-- Extract to read --
Preface

Review of RL, based on Mathematical Foundations of Reinforcement Learning

1.Basic Concepts

1.1 State

state: status of agent with respect to environment
state space: the set of all states $\mathcal{S} = \{ s_i \}^{N}_{i = 1}$

1.2 Action

action space of the state: the set of all possible action of a state $\mathcal{A}(s_i) = \{a_i\}$

1.3 State transition && state transition probability $p(s^{’}|s,a)$

1.4 Reward && Reward probability $p(r|s,a)$

Reward is one of the most unique concepts of RL

1.5. Trajectory, episode, return, discounted return

trajectory: state-action-reward chain
return: sum of all the rewards collected along the trajectory

different policy gives different trajectory

discount return: $\gamma \in [0, 1)$

Roles:

Make sum become finite

Balance the near && far future rewards:

$\gamma \rightarrow 0$: discounted return dominated by near future

$\gamma \rightarrow 1$: discounted return dominated by far future

episode: a trial, usually assumed to be a finite trajectory.

-- Collected data --
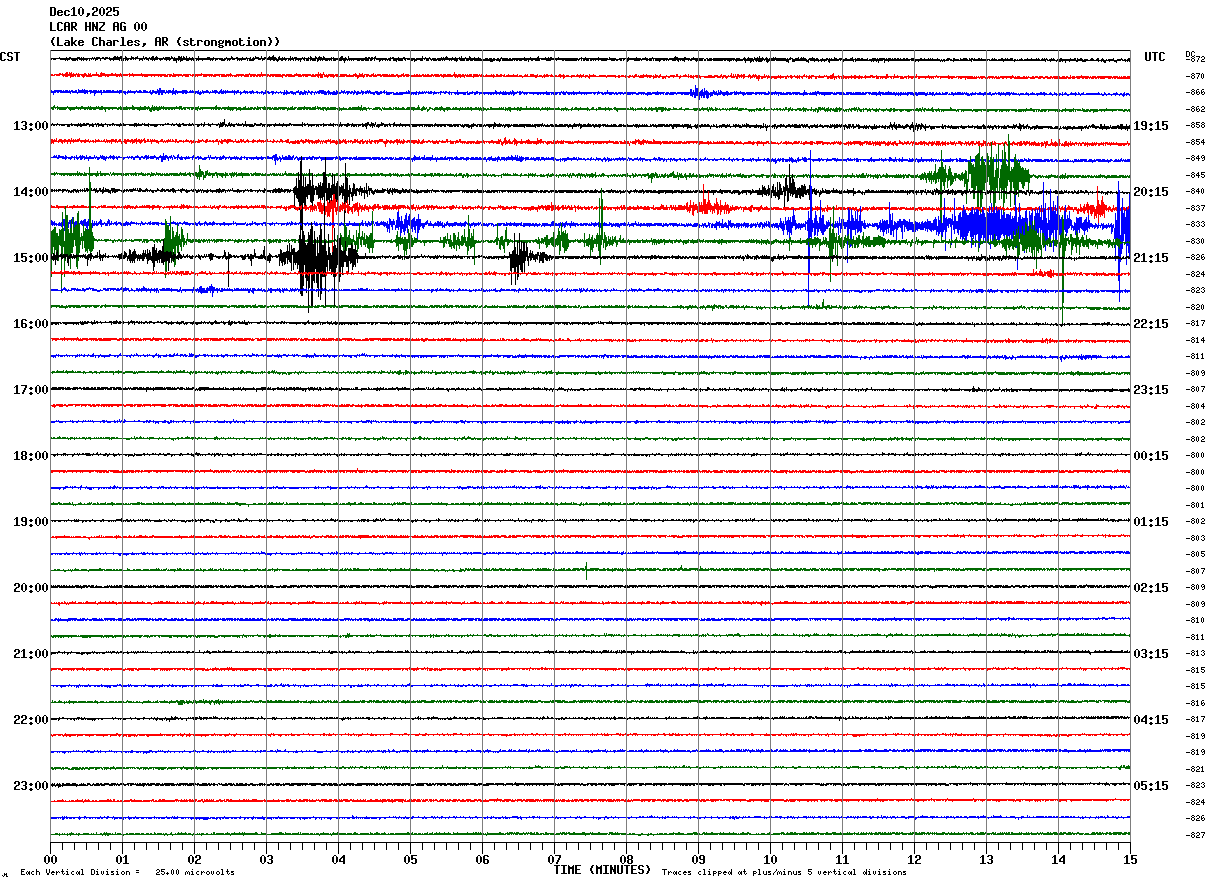
Task: Click the 00 minute tick label
Action: click(x=50, y=859)
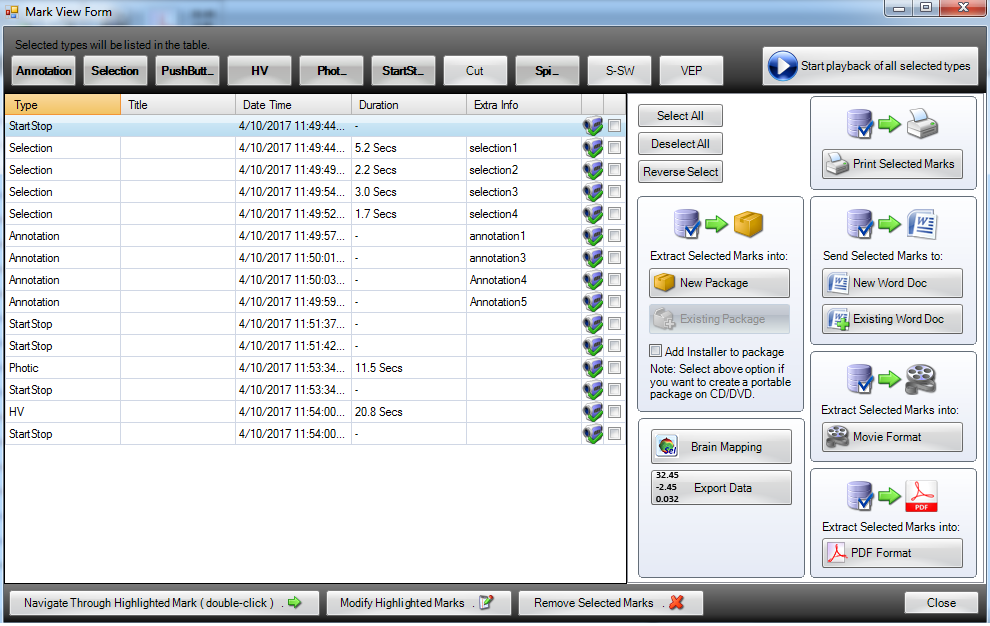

-- Tasks to perform --
A. In the RL notes, recast the paragraph beginning "trajectory: state-action-reward chain" as a short list that keeps its main facts.
B. Rewrite the RL notes from "Balance the near" to "a finite trajectory.", putting "distant future" in place of "far future".
The lines above are separate material from the RL notes.

-- Answers per task --
A.
- Trajectory: a chain of states, actions, and rewards.
- Return: the total of all rewards collected along the trajectory.

B.
Balance the near && distant future rewards:

$\gamma \rightarrow 0$: discounted return dominated by near future

$\gamma \rightarrow 1$: discounted return dominated by distant future

episode: a trial, usually assumed to be a finite trajectory.